Task to complete => Format every line of the material below as a Markdown table with two columns, Row and Line, numbering each row and leaving out blank lines.

Start of Supplied information

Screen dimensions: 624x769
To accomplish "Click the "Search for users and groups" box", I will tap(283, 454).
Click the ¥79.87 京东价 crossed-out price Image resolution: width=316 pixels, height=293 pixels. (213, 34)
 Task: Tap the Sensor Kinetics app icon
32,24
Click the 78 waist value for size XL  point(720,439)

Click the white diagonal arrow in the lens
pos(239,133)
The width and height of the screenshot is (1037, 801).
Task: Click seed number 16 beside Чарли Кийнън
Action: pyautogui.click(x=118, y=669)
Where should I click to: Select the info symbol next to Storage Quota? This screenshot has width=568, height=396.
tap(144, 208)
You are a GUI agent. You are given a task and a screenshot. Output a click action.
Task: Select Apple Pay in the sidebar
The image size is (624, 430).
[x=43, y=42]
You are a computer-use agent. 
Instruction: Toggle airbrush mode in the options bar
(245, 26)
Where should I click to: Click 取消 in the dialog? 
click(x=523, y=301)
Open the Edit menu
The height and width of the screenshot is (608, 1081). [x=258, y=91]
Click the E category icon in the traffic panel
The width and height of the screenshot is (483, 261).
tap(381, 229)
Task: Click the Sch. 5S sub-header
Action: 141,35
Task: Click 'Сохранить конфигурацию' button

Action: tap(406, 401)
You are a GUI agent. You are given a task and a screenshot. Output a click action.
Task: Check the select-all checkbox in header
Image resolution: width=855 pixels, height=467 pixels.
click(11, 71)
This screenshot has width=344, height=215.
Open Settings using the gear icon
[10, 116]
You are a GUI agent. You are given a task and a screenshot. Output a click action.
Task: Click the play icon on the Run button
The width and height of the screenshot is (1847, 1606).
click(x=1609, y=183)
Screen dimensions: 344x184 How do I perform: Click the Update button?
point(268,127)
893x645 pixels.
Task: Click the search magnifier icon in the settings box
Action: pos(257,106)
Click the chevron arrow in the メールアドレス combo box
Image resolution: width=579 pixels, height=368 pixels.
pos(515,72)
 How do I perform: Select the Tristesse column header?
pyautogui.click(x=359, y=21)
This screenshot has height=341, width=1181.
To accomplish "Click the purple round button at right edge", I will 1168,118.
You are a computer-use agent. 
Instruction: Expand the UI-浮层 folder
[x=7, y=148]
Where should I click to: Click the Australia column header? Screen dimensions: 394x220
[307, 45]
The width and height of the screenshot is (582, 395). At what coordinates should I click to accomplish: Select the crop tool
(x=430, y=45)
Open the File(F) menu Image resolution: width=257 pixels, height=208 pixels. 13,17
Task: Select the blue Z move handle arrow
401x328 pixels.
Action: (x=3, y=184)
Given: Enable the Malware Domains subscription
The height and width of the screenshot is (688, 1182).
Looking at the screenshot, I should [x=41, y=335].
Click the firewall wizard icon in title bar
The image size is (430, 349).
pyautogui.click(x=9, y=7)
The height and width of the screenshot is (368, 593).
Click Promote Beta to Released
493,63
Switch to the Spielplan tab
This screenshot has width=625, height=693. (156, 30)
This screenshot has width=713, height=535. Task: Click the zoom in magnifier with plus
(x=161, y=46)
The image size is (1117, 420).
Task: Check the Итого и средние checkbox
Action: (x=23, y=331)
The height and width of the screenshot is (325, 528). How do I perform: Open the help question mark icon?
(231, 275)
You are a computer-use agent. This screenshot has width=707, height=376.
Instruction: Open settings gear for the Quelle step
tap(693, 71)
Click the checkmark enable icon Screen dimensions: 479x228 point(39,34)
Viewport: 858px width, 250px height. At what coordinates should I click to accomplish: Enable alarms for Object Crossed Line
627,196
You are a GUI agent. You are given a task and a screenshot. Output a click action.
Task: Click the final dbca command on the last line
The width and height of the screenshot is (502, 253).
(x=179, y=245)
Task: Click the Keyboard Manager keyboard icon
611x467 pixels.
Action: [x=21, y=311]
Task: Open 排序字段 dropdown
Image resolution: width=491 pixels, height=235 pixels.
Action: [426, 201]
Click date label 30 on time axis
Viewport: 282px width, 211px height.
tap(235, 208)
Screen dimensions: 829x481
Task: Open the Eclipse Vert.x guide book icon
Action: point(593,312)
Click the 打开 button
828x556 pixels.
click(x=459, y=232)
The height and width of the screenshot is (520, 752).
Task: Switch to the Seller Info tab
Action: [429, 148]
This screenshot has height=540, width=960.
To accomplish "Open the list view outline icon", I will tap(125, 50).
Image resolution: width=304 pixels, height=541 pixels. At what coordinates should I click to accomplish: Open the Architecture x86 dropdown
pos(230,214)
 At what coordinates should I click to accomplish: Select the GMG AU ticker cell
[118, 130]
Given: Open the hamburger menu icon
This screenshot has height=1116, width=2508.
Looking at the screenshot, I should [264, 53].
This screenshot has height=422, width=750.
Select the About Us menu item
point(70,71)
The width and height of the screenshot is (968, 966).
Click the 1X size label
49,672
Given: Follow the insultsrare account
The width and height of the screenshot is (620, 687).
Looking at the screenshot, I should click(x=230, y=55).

End of Supplied information

Output for this task =>
| Row | Line |
|---|---|
| 1 | Screen dimensions: 624x769 |
| 2 | To accomplish "Click the "Search for users and groups" box", I will tap(283, 454). |
| 3 | Click the ¥79.87 京东价 crossed-out price Image resolution: width=316 pixels, height=293 pixels. (213, 34) |
| 4 |  Task: Tap the Sensor Kinetics app icon |
| 5 | 32,24 |
| 6 | Click the 78 waist value for size XL  point(720,439) |
| 7 | Click the white diagonal arrow in the lens |
| 8 | pos(239,133) |
| 9 | The width and height of the screenshot is (1037, 801). |
| 10 | Task: Click seed number 16 beside Чарли Кийнън |
| 11 | Action: pyautogui.click(x=118, y=669) |
| 12 | Where should I click to: Select the info symbol next to Storage Quota? This screenshot has width=568, height=396. |
| 13 | tap(144, 208) |
| 14 | You are a GUI agent. You are given a task and a screenshot. Output a click action. |
| 15 | Task: Select Apple Pay in the sidebar |
| 16 | The image size is (624, 430). |
| 17 | [x=43, y=42] |
| 18 | You are a computer-use agent.  |
| 19 | Instruction: Toggle airbrush mode in the options bar |
| 20 | (245, 26) |
| 21 | Where should I click to: Click 取消 in the dialog?  |
| 22 | click(x=523, y=301) |
| 23 | Open the Edit menu |
| 24 | The height and width of the screenshot is (608, 1081). [x=258, y=91] |
| 25 | Click the E category icon in the traffic panel |
| 26 | The width and height of the screenshot is (483, 261). |
| 27 | tap(381, 229) |
| 28 | Task: Click the Sch. 5S sub-header |
| 29 | Action: 141,35 |
| 30 | Task: Click 'Сохранить конфигурацию' button |
| 31 | Action: tap(406, 401) |
| 32 | You are a GUI agent. You are given a task and a screenshot. Output a click action. |
| 33 | Task: Check the select-all checkbox in header |
| 34 | Image resolution: width=855 pixels, height=467 pixels. |
| 35 | click(11, 71) |
| 36 | This screenshot has width=344, height=215. |
| 37 | Open Settings using the gear icon |
| 38 | [10, 116] |
| 39 | You are a GUI agent. You are given a task and a screenshot. Output a click action. |
| 40 | Task: Click the play icon on the Run button |
| 41 | The width and height of the screenshot is (1847, 1606). |
| 42 | click(x=1609, y=183) |
| 43 | Screen dimensions: 344x184 How do I perform: Click the Update button? |
| 44 | point(268,127) |
| 45 | 893x645 pixels. |
| 46 | Task: Click the search magnifier icon in the settings box |
| 47 | Action: pos(257,106) |
| 48 | Click the chevron arrow in the メールアドレス combo box |
| 49 | Image resolution: width=579 pixels, height=368 pixels. |
| 50 | pos(515,72) |
| 51 |  How do I perform: Select the Tristesse column header? |
| 52 | pyautogui.click(x=359, y=21) |
| 53 | This screenshot has height=341, width=1181. |
| 54 | To accomplish "Click the purple round button at right edge", I will 1168,118. |
| 55 | You are a computer-use agent.  |
| 56 | Instruction: Expand the UI-浮层 folder |
| 57 | [x=7, y=148] |
| 58 | Where should I click to: Click the Australia column header? Screen dimensions: 394x220 |
| 59 | [307, 45] |
| 60 | The width and height of the screenshot is (582, 395). At what coordinates should I click to accomplish: Select the crop tool |
| 61 | (x=430, y=45) |
| 62 | Open the File(F) menu Image resolution: width=257 pixels, height=208 pixels. 13,17 |
| 63 | Task: Select the blue Z move handle arrow |
| 64 | 401x328 pixels. |
| 65 | Action: (x=3, y=184) |
| 66 | Given: Enable the Malware Domains subscription |
| 67 | The height and width of the screenshot is (688, 1182). |
| 68 | Looking at the screenshot, I should [x=41, y=335]. |
| 69 | Click the firewall wizard icon in title bar |
| 70 | The image size is (430, 349). |
| 71 | pyautogui.click(x=9, y=7) |
| 72 | The height and width of the screenshot is (368, 593). |
| 73 | Click Promote Beta to Released |
| 74 | 493,63 |
| 75 | Switch to the Spielplan tab |
| 76 | This screenshot has width=625, height=693. (156, 30) |
| 77 | This screenshot has width=713, height=535. Task: Click the zoom in magnifier with plus |
| 78 | (x=161, y=46) |
| 79 | The image size is (1117, 420). |
| 80 | Task: Check the Итого и средние checkbox |
| 81 | Action: (x=23, y=331) |
| 82 | The height and width of the screenshot is (325, 528). How do I perform: Open the help question mark icon? |
| 83 | (231, 275) |
| 84 | You are a computer-use agent. This screenshot has width=707, height=376. |
| 85 | Instruction: Open settings gear for the Quelle step |
| 86 | tap(693, 71) |
| 87 | Click the checkmark enable icon Screen dimensions: 479x228 point(39,34) |
| 88 | Viewport: 858px width, 250px height. At what coordinates should I click to accomplish: Enable alarms for Object Crossed Line |
| 89 | 627,196 |
| 90 | You are a GUI agent. You are given a task and a screenshot. Output a click action. |
| 91 | Task: Click the final dbca command on the last line |
| 92 | The width and height of the screenshot is (502, 253). |
| 93 | (x=179, y=245) |
| 94 | Task: Click the Keyboard Manager keyboard icon |
| 95 | 611x467 pixels. |
| 96 | Action: [x=21, y=311] |
| 97 | Task: Open 排序字段 dropdown |
| 98 | Image resolution: width=491 pixels, height=235 pixels. |
| 99 | Action: [426, 201] |
| 100 | Click date label 30 on time axis |
| 101 | Viewport: 282px width, 211px height. |
| 102 | tap(235, 208) |
| 103 | Screen dimensions: 829x481 |
| 104 | Task: Open the Eclipse Vert.x guide book icon |
| 105 | Action: point(593,312) |
| 106 | Click the 打开 button |
| 107 | 828x556 pixels. |
| 108 | click(x=459, y=232) |
| 109 | The height and width of the screenshot is (520, 752). |
| 110 | Task: Switch to the Seller Info tab |
| 111 | Action: [429, 148] |
| 112 | This screenshot has height=540, width=960. |
| 113 | To accomplish "Open the list view outline icon", I will tap(125, 50). |
| 114 | Image resolution: width=304 pixels, height=541 pixels. At what coordinates should I click to accomplish: Open the Architecture x86 dropdown |
| 115 | pos(230,214) |
| 116 |  At what coordinates should I click to accomplish: Select the GMG AU ticker cell |
| 117 | [118, 130] |
| 118 | Given: Open the hamburger menu icon |
| 119 | This screenshot has height=1116, width=2508. |
| 120 | Looking at the screenshot, I should [264, 53]. |
| 121 | This screenshot has height=422, width=750. |
| 122 | Select the About Us menu item |
| 123 | point(70,71) |
| 124 | The width and height of the screenshot is (968, 966). |
| 125 | Click the 1X size label |
| 126 | 49,672 |
| 127 | Given: Follow the insultsrare account |
| 128 | The width and height of the screenshot is (620, 687). |
| 129 | Looking at the screenshot, I should click(x=230, y=55). |